Today we launch a new series of reports on the global anti-lockdown movement, beginning with this paper examining how COVID restrictions have brought together a broad church of activists in a conspiracy-extremist movement we call a ‘hybrid threat’

On the issue of coercive measures, the recent passing of a bill in California, that will enable doctors who spread ‘false information’ to be charged with ‘unprofessional conduct’ and have their licenses revoked, is a worrying sign of just how aggressive authorities are becoming.

The trajectory here is clear to discern and it entails the move to a world where the truth is defined by factcheckers and authorities, and legislation provides the underlying coercive framework to ensure any deviance is punished. This is entirely at odds with basic principles of open debate, objective scholarship and freedom of expression and is not compatible with democracy.

THE END OF DEMOCRACY?

There is nothing new about censorship, smearing and coercion in western democracies. For some time now, those questioning, for example, western foreign policy have been subjectedto such tactics whilst the broader 9/11 global war on terror spawned wide ranging examples of censorship, smearing and coercion in order to shore up official narratives and the belligerent wars that have been fought under its banner.

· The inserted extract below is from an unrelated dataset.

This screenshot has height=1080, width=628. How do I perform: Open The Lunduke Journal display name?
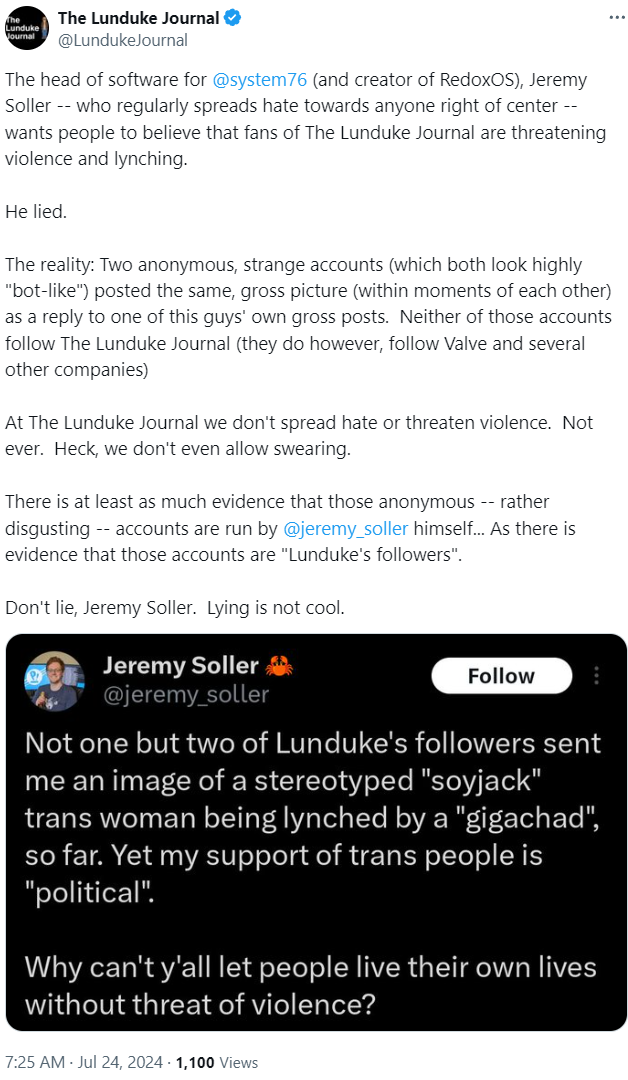[x=138, y=18]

Indeed, in the realm of foreign policy and war, the prevalence of propaganda and associated drives to marginalise dissent are well known to researchers in these fields. And, today, in 2022, we are witnessing a preeminent example of coercion as we see the Wikileaks founder, Julian Assange, facing the prospect of deportation to the US and the rest of his life in prison. His crime was to reveal accurate information about the 9/11 wars, especially those in Iraq and Afghanistan. There is little reason to doubt that authorities in the West are seeking to make a powerful example of Assange; a warning to the rest of us as to the price of questioning our governments when they commit illegal wars of aggression.

What is new with the COVID-19 event is a combination of the spread of these strategies of suppression and a sharp uptick in awareness amongst increasingly large swathes of the population as to the existence of propaganda in democracies. The spread can be seen in how it is now a large number of medical scientists who have been at the receiving end of drives to suppress debate, whereas before it was often just a handful of relatively unknown dissident social scientists researching foreign policy issues.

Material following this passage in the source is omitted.